During his notorious "My Word" segment, Gibson ripped into the BBC for a series it broadcast in January called "The Power of Nightmares." According to the BBC website, the series says that the idea of a worldwide network of terrorists has been hyped out of proportion by neo-cons and radical Islamists.

Of course, in Gibson's version, the thesis becomes that "there is actually not an Al Qaeda." Then he continues to summarize the thesis:

"Guess who created the illusion? American neocons. Guess who benefits? The folks with the darkest imaginations--that might include me, I might try to scare you, using a phantom threat to frighten you into following instructions from a mysterious source. That group might also include the White House, the American military and well, you get the picture." (The wording in the quotation is from the broadcast, not from the website.)

Gibson MIGHT try scare us? Let's run down what the rest of the show was about to see if he MIGHT have been trying to scare us.

The lead story was discovery of a bomb-making factor in Riyadh, Saudi Arabia, and Americans there being warned to be on alert. Nothing scary about a bomb-making factor in the place where a lot of our oil comes from.

## Supplied information
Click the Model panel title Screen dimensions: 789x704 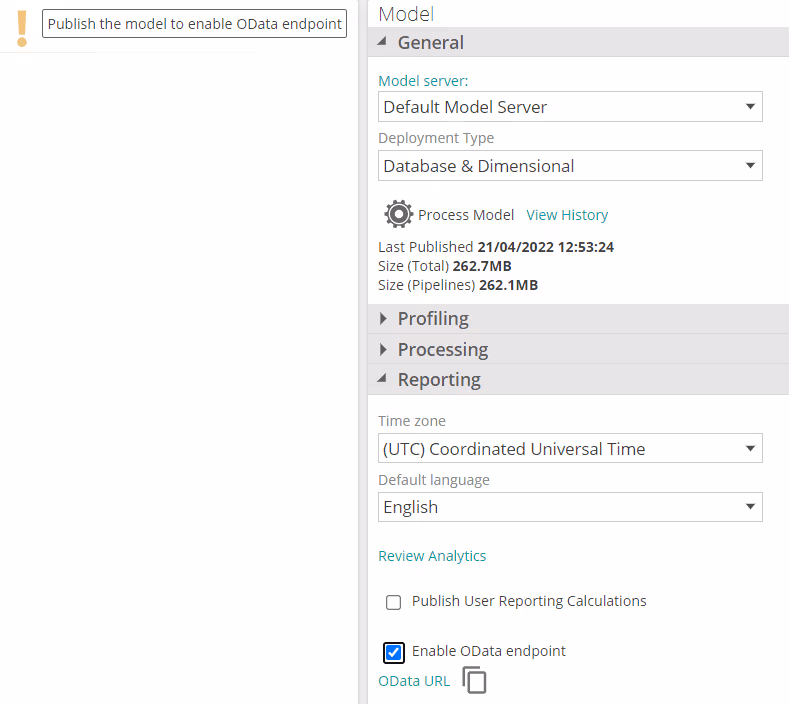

## Required actions
A: In the passage on Gibson's "My Word" segment, in what month did the BBC broadcast "The Power of Nightmares"?
B: Please copy the part of the passage on Gibson's "My Word" segment starting at "During his notorious" and ending at "from the website.)".

## Responses
A: January

B:
During his notorious "My Word" segment, Gibson ripped into the BBC for a series it broadcast in January called "The Power of Nightmares." According to the BBC website, the series says that the idea of a worldwide network of terrorists has been hyped out of proportion by neo-cons and radical Islamists.

Of course, in Gibson's version, the thesis becomes that "there is actually not an Al Qaeda." Then he continues to summarize the thesis:

"Guess who created the illusion? American neocons. Guess who benefits? The folks with the darkest imaginations--that might include me, I might try to scare you, using a phantom threat to frighten you into following instructions from a mysterious source. That group might also include the White House, the American military and well, you get the picture." (The wording in the quotation is from the broadcast, not from the website.)